===== Information given

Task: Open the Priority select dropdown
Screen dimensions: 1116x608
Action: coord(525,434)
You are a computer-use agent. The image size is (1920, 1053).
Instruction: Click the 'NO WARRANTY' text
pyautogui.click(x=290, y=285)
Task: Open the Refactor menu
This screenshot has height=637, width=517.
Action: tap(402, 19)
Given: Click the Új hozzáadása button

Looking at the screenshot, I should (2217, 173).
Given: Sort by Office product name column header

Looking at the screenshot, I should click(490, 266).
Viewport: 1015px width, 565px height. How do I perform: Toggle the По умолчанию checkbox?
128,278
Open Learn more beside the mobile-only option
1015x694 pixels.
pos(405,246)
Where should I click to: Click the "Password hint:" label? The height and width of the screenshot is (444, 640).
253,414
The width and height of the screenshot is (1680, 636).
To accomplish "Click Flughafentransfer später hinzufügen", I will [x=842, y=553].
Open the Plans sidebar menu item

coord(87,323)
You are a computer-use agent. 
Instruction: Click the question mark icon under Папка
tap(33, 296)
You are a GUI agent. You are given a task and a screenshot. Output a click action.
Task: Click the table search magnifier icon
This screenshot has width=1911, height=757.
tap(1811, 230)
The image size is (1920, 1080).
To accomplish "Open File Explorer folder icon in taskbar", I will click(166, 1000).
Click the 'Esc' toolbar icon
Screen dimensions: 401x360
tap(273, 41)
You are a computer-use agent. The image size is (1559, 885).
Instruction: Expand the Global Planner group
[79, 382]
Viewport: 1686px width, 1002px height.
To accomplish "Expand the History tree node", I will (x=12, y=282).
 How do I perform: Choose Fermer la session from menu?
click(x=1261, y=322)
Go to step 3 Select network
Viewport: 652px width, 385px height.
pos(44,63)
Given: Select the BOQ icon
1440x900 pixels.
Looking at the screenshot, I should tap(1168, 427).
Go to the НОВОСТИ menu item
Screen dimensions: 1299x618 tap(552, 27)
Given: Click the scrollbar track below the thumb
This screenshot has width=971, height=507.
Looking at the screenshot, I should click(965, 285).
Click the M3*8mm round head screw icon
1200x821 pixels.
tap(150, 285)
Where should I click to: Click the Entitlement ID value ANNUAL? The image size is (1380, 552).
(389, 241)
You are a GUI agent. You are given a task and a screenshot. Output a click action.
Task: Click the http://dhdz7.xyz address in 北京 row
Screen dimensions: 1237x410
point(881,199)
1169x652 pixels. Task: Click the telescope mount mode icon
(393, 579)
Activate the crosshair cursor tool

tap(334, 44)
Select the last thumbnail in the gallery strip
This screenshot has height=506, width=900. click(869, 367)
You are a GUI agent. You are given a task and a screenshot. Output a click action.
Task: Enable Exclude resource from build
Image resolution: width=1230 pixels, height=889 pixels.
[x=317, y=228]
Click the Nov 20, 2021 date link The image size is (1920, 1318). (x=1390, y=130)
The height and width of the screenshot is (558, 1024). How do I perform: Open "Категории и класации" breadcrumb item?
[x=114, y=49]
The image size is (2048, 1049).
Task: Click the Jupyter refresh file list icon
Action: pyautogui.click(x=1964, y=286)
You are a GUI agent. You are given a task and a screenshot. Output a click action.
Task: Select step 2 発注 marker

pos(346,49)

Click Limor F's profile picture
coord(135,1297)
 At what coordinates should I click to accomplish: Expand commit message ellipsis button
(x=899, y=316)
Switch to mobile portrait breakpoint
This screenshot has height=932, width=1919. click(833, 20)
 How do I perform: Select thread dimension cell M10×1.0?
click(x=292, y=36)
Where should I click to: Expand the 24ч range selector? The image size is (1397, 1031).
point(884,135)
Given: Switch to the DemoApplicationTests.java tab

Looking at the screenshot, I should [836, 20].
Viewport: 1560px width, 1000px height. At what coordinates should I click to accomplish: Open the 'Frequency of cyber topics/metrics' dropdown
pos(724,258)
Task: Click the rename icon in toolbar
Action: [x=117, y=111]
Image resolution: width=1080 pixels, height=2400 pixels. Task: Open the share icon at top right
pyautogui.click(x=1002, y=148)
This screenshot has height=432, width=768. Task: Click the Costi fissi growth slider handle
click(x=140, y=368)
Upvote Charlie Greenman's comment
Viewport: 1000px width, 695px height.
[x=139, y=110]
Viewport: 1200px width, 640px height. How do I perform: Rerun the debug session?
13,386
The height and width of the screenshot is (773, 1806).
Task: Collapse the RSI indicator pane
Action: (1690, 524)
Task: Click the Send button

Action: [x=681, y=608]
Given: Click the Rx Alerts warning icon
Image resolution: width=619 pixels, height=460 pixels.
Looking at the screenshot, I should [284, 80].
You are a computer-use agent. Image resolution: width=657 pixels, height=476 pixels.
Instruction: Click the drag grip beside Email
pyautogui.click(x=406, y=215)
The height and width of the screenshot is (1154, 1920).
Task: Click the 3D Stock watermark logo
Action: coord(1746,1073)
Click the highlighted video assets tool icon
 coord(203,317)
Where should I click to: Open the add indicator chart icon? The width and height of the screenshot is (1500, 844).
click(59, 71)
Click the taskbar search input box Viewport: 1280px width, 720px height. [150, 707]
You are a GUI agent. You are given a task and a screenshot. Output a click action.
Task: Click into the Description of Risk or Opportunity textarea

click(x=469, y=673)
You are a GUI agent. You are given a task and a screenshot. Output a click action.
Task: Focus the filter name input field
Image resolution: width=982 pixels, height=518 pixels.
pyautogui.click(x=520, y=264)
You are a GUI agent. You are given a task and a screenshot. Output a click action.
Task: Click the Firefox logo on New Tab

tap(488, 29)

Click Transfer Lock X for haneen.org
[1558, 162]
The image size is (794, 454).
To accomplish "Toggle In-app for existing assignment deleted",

==========

_Short problem:_
List every line in the records above that contains the string "input", matching case exactly.

_Written response:_
Click the taskbar search input box Viewport: 1280px width, 720px height. [150, 707]
Task: Focus the filter name input field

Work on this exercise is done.